CEO Doug Lebda, in addition to being mission-driven, is highly motivated to recover share value, considering the large role it plays in his annual compensation. He struck a new contract a few years ago based on performance options starting at about $300 per share. In 2021, his compensation fell 97% year over year to $1.37 million.

"At the time I struck it, I thought it was a good deal, and quite frankly, I still think it's a good deal, except for we had Covid for two years of it, and it's a big reset," Lebda said at this week's JPMorgan Global Technology, Media and Communications Conference.

LendingTree is not the same company it was during economic recessions in the 2000s. Twenty years ago, the business was fully reliant on mortgages and not turning a profit, Lebda recalled. The business was still about 90% mortgage-based when he again took the helm in 2008 — just as the housing market was crashing.

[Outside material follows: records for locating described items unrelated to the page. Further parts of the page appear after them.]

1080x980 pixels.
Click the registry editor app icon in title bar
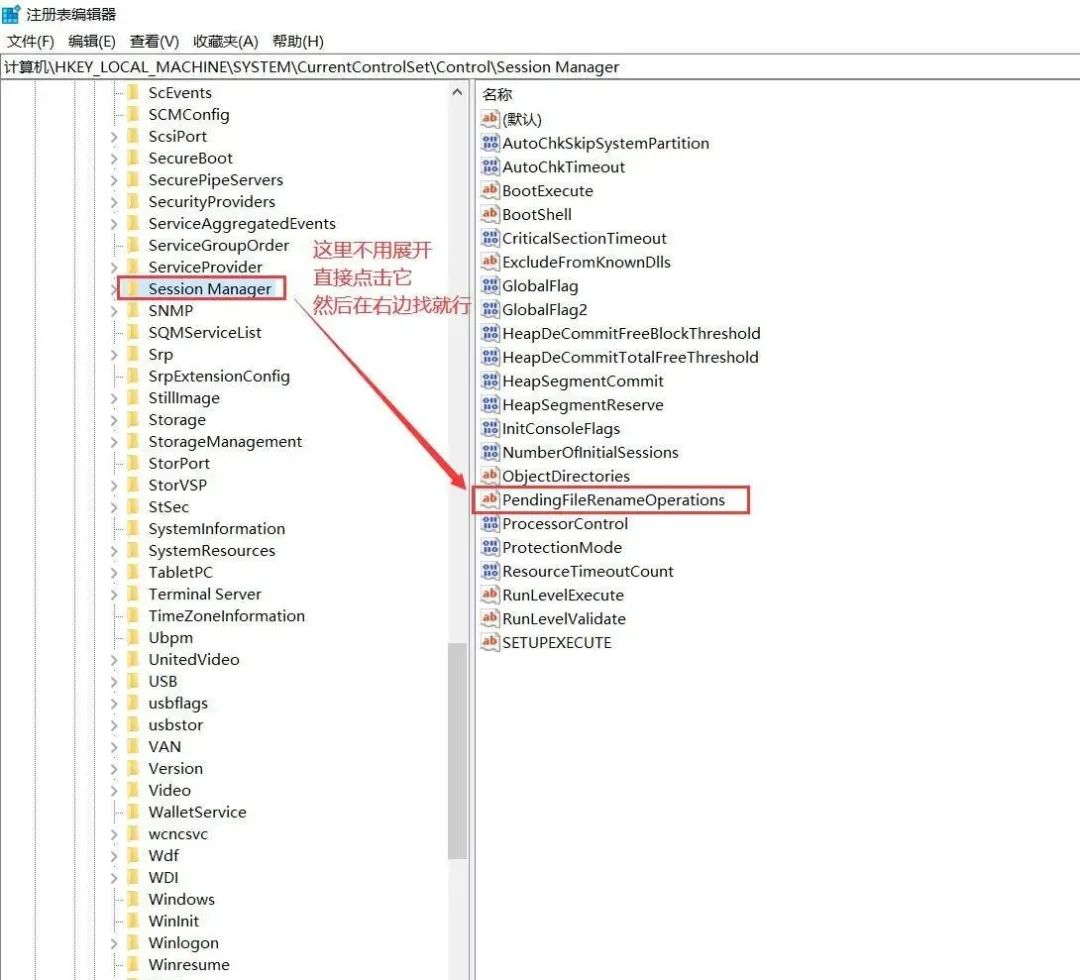click(x=11, y=14)
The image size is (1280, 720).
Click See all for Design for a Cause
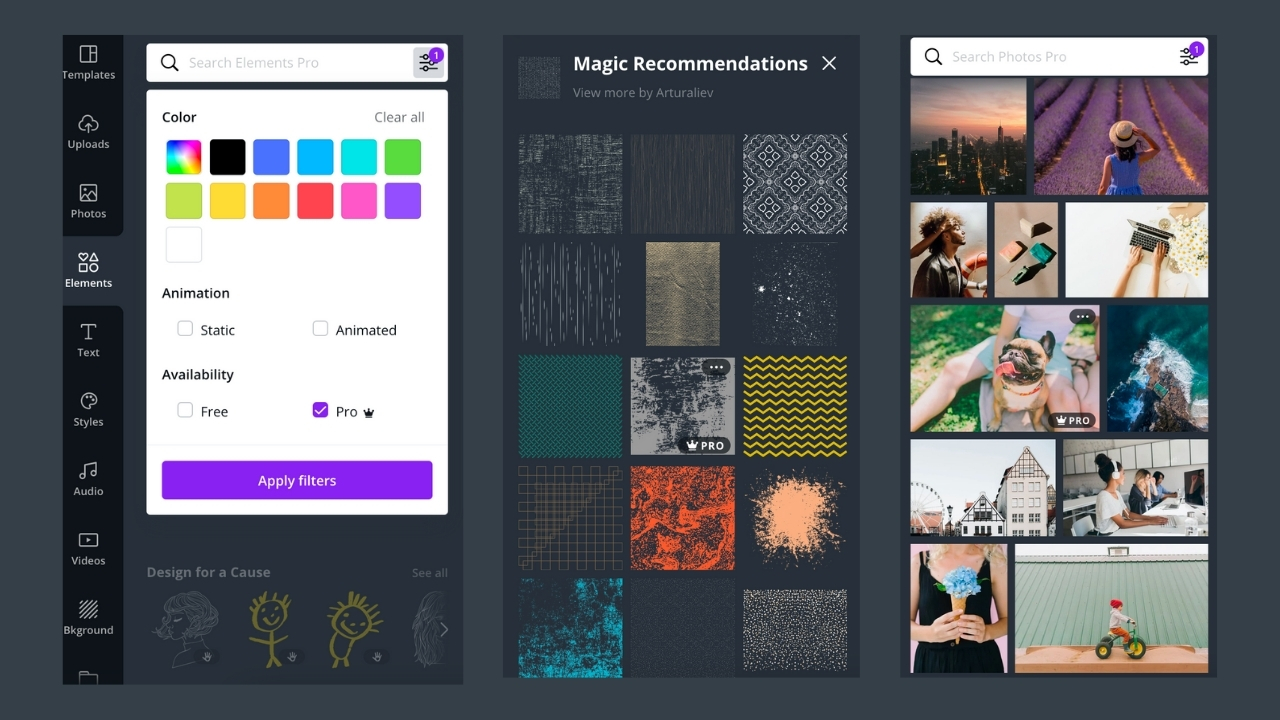[429, 573]
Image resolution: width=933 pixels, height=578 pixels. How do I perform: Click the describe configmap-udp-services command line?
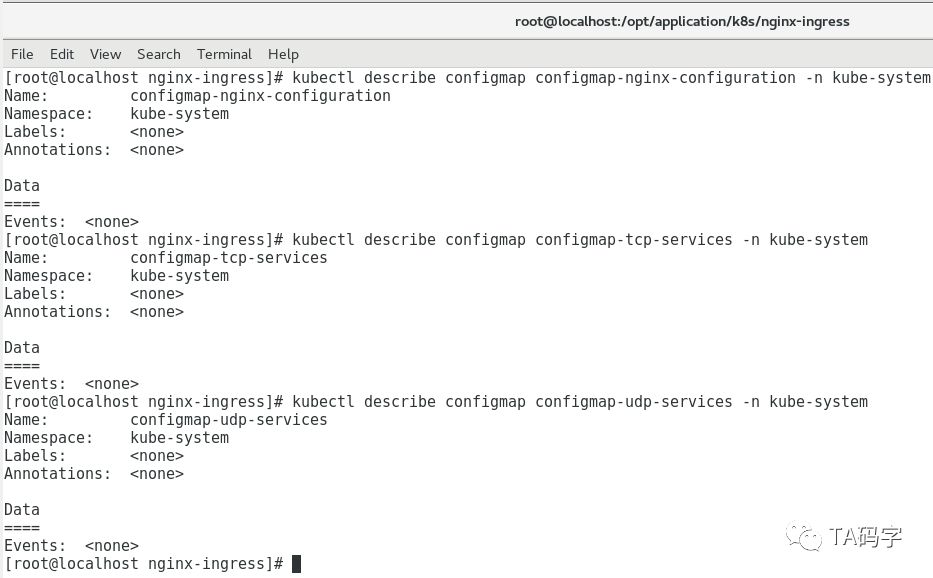[580, 402]
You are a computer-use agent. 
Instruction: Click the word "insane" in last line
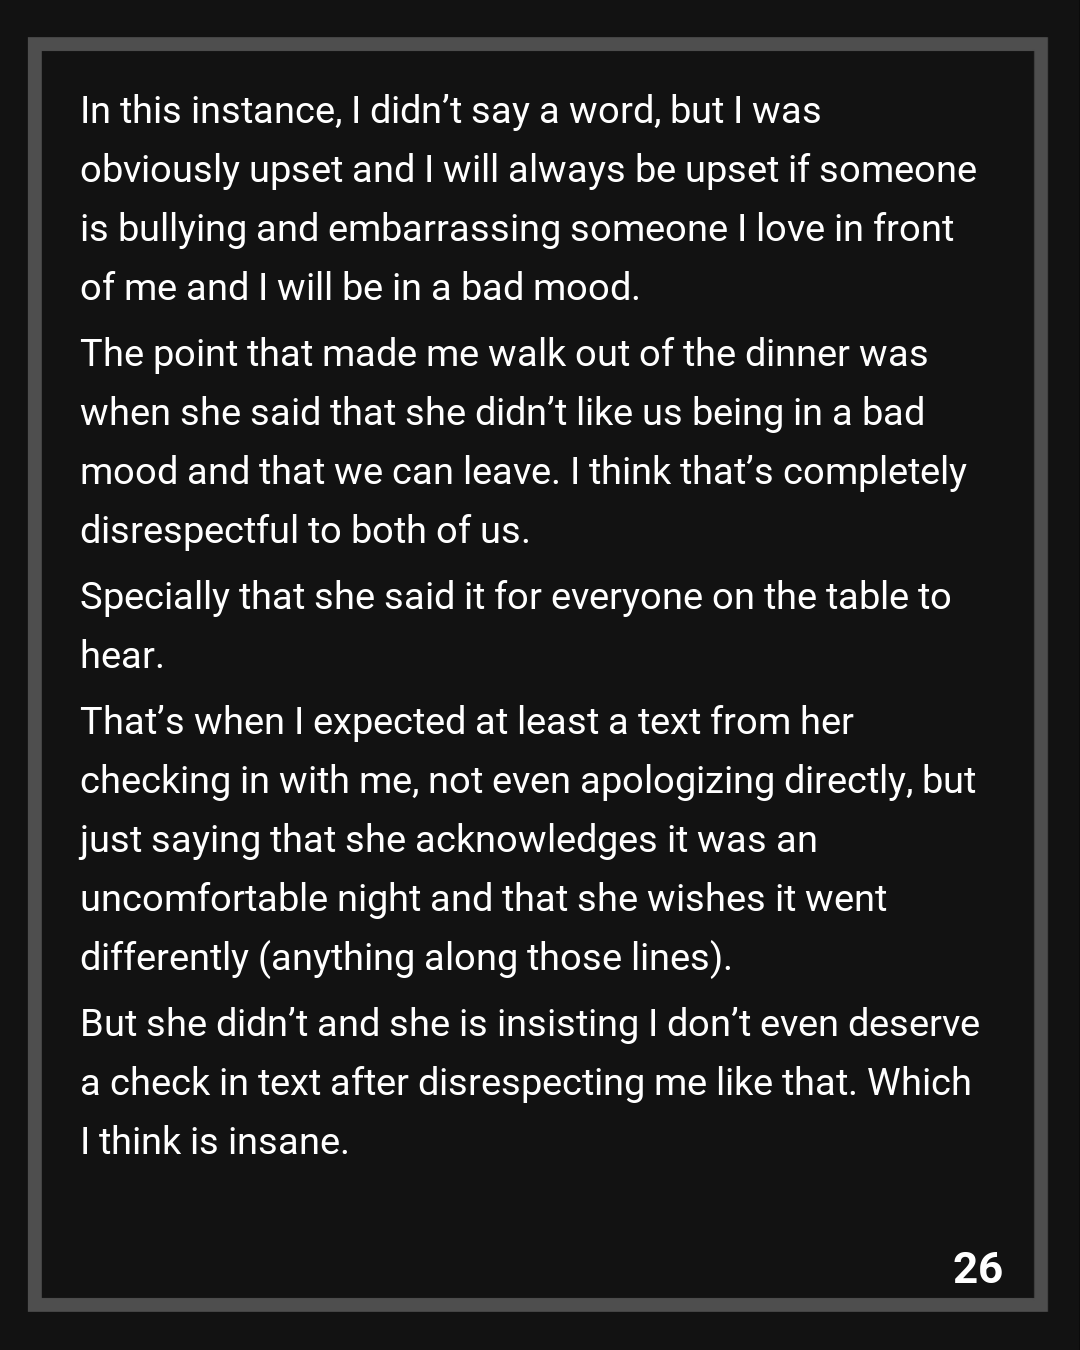point(288,1142)
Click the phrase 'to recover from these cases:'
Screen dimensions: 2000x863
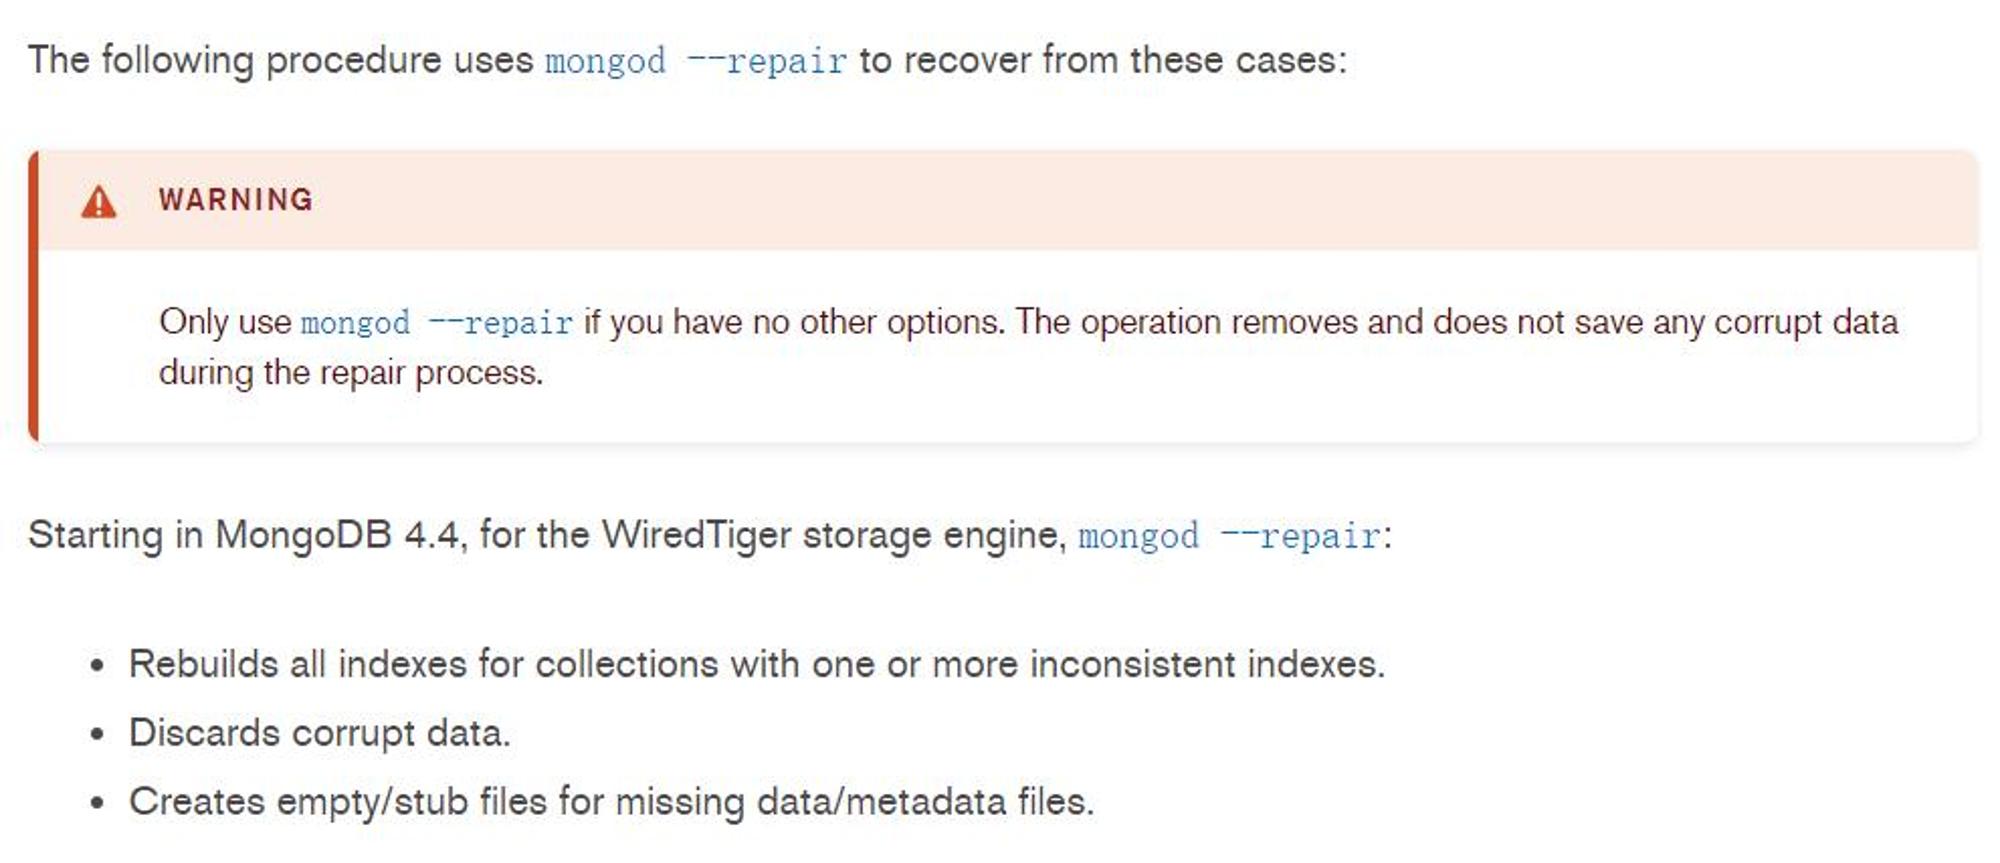1103,60
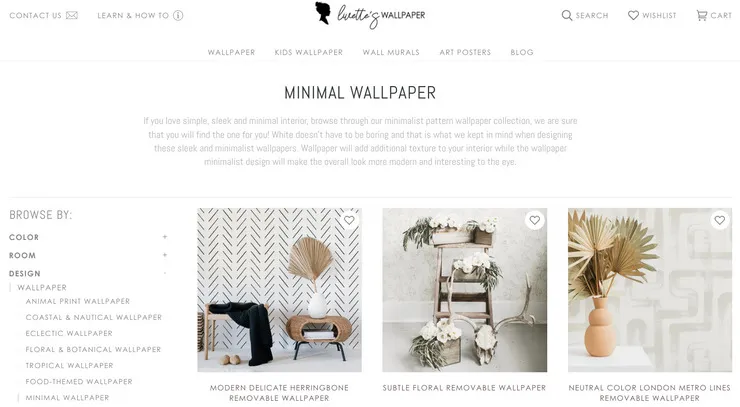
Task: Click the Contact Us envelope icon
Action: (72, 16)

Covid-19 has created challenges for LendingTree, particularly in its consumer segment with credit cards and personal loans. That has since begun to recover. More recently, LendingTree is seeing issues in insurance, driven in part by carriers' reduced marketing budgets. The company posted a $10.8 million net loss from continuing operations in the first quarter. Revenue was up by 4% on the year. Adjusted net income was at $6.1 million, or 46 cents per diluted share.

"It feels just monumentally different," Lebda said. "Now we've got several hundred millions of dollars in cash, a completely diversified business. If you looked 10 years ago at our top lenders, top clients, you would be hard-pressed to recognize one of them probably, except for maybe Quicken in those days."

Chief Financial Officer Trent Ziegler agreed. He has been with the company for a decade, watching per-share prices bounce from $12 to more than $400 and now back to $55.

He noted LendingTree's recent strategy shift to home in on customer experience.

"I have more conviction in the leadership team and the alignment that we have and the fact that we're working on the right things today than I've ever had," Ziegler said.

LendingTree plans to largely maintain its outlook on M&A, an important part of its growth. One example is its $300 million QuoteWizard acquisition in 2018, which grew its insurance footprint. Insurance, although currently struggling, is one of LendingTree's major segments and a place where it continues to invest. Lebda noted a strategic sale for LendingTree would not make sense at this point.

LendingTree shares were trading at $55.73 per share as of 2 p.m. today, after opening at $58.89.